▸ What needs to be done:
Extend the write-up on getting FOG to PXE-boot with dnsmasq, picking up right after its final sentence.

▸ Supplied passage:
This turned out to be because, of course, pxelinux.0 is no longer
used and the FOG wiki instructs you to change a couple of lines to point
to undionly.kpxe
This line:
dhcp-boot=pxelinux.0
is now,
dhcp-boot=undionly.kpxe,,x.x.x.x
Where x.x.x.x points to the FOG IP. Note, that the IP is necessary as, otherwise, you get this error:
and the line:
pxe-service=X86PC, "Boot from network", pxelinux
is now
pxe-service=X86PC, "Boot from network", undionly
I saved, restarted and now, finally, it works!
But why did it work on our rooms?
As I remember from before, our labs that we manage (three rooms) are
served by a stack of Cisco switches where we could add next-server and
bootfile. But the rest of the University uses Windows DHCP servers and
they never configured options 66 and 67 for us, ever. So why were our
rooms able to PXE-boot, by configuring the options 66 and 67? It seems
that by having our single DHCP pool include all the details for the FOG
server, this will allow it to explicitly point to the FOG server and
explicitly include the file name to get. Because the tftp boot folder
has been setup already in FOG, the request for the file will be directed
to the folder. However, this wouldn’t normally happen across the rest
of the University network as the DHCP servers don’t point to our tftp
boot server at all. Even when the ip helper address is used it still
didn’t work – because the proxyDHCP service wasn’t running (and
therefore it wouldn’t respond to any DHCP requests). This is why dnsmasq
was used – to start a DHCP service on the FOG system, but without
actually giving out any IP addresses.

▸ Text and element-pointing records:
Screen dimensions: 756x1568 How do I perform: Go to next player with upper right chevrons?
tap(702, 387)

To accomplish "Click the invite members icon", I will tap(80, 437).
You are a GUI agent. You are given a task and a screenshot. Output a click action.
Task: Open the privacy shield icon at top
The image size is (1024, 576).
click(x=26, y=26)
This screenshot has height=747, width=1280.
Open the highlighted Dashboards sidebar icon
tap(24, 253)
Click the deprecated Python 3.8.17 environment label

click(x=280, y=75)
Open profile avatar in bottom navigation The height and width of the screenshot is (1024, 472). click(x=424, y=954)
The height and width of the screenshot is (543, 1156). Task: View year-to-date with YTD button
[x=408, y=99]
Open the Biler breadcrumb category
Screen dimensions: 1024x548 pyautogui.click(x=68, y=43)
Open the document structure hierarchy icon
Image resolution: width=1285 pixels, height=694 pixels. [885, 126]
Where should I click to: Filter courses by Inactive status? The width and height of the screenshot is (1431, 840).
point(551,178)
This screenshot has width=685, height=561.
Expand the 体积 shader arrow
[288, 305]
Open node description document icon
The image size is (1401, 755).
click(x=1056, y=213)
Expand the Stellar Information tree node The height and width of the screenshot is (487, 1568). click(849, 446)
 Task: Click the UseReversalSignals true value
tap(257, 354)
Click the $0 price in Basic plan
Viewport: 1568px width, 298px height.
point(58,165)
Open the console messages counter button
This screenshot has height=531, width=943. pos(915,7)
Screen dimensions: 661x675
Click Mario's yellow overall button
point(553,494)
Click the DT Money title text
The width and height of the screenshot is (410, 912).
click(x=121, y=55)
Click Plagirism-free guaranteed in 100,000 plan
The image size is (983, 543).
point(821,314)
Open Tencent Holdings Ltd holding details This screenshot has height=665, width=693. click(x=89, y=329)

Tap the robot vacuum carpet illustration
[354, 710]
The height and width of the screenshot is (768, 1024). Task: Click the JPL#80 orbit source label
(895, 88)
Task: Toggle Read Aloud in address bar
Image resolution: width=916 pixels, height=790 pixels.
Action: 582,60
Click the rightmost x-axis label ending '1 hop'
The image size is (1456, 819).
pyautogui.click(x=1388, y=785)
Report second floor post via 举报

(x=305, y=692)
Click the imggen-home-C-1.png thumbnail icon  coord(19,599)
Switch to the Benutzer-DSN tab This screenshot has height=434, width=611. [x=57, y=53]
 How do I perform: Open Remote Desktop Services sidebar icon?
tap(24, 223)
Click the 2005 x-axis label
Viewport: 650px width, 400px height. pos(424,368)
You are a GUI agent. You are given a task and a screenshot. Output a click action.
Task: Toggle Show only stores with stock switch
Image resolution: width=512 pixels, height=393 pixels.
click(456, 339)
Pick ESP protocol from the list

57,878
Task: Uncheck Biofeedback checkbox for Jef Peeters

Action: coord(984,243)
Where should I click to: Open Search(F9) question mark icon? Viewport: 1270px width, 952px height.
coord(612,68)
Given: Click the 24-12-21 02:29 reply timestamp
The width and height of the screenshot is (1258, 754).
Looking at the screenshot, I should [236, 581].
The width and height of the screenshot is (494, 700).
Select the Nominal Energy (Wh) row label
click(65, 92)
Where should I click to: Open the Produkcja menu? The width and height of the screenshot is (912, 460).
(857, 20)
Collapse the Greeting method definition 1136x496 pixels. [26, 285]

▸ Answer for the task:
So if this worked originally for all of the subnets that we
configured in ltsp.conf, why couldn’t we just configure it for our own
labs? The IP ranges were there, yet they weren’t serving the labs where
we maintain all of the configuration for. I will update this post later
after looking for a possible original misconfiguration.
Next time: I will try and upload and download a FOG image, with
attention to ease of use, speed and how it compares to my experiences
with 0.32.
With FOG registration tested and verified to be working, its time to
move onto actually testing image uploading and downloading. If that
doesn’t work, its game over. For Part 5, I will deal with how to upload
an image to FOG and the process that I take to do this from scratch.
Creating and uploading an image using FOG
There are several useful links that are on the FOG wiki already, which outline the main steps:
To facilitate all of this, a dedicated Dell 2950 server is running
ESX 5.1 so that we can create a virtual machine to emulate our default
build.
Why the DHCP server?
The DHCP server runs purely to give out an address to the single
virtual machine we have running. This is because within our server room,
all servers are configured to have static addresses and therefore, DHCP
isn’t needed.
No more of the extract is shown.